Annie não sabia exatamente como desandara a falar. Charlie parecia mais focado agora, de qualquer modo. Antes, seus olhos acizentados rondavam sem foco o estúdio enquanto Gavril fazia perguntas. Ela tinha certeza de que ele estava perdido em devaneios. Aprendera a identificar as expressões nos olhos dele. Inclusive sorrisos. 

Annie aprendera que algumas pessoas sorriam com os olhos. Isso a encantava.

— Tecnicamente — Charlie corrigiu. — Nos conhecemos no jantar do dia anterior, quando a senhorita me pediu o sal.

Ele subitamente se lembrara dos pronomes de tratamento. Meu Deus, como os odiava.

— Tecnicamente. Mas a minha história é muito mais divertida. 

Gavril apenas observava, esperando uma abertura para voltar às próprias perguntas. Annie tratou de calar a boca.

— No geral — Gavril fitou o rapaz. — Como está sendo a estadia no palácio?

— Definitivamente não como eu imaginei.

— Isso é bom?

— Ótimo. Afinal, estou convivendo com a Princesa Annabelle. Ela sabe como alegrar o dia de alguém. E eu sei como puxar o saco de alguém.

Annie apertou os lábios, contendo um sorriso. Era divertido pensar em Gavril chamando-a de Princesa Annabelle. Ele fazia soar como uma admiração, algo honroso.

Nos lábios de Charlie, tornava-se uma provocação. Uma piada interna ao ver dos dois. E ao ver do povo, simplesmente o modo certo de se chamar a Princesa de Iléa.

Mas ela não era a Princesa perto de Charlie. Era a Annie. Só a Annie. E às vezes se perguntava se ele entendia isso. Ela não sabia exatamente por que confiava nele. Mas confiava.

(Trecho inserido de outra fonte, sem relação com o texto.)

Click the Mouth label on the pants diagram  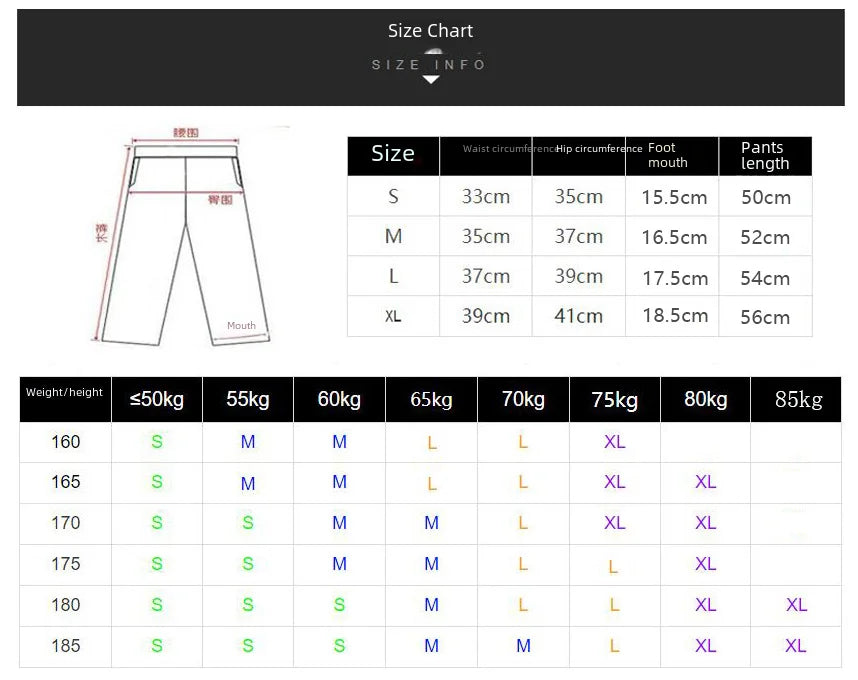pos(241,326)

Provavelmente porque ele era honesto com ela. Às vezes Annie se perguntava se suas atitudes não eram uma péssima ideia, mas ela tinha uma conexão diferente com alguns Selecionados. Zack a fazia rir. Jasper a fazia esquecer do mundo. Com Michael ela tinha um outro jeito de dizer as coisas: por meio da poesia. E Charlie... Charlie a entendia.

E se as coisas continuassem assim, ela jamais conseguiria mandar alguém para casa. Precisava de todos ali. Mas não podia tê-los. Jamais poderia.

Charlie fitou Annie por um minuto. Os olhos dela rondavam o estúdio sem foco, e ele tinha certeza de que ela estava perdida em devaneios.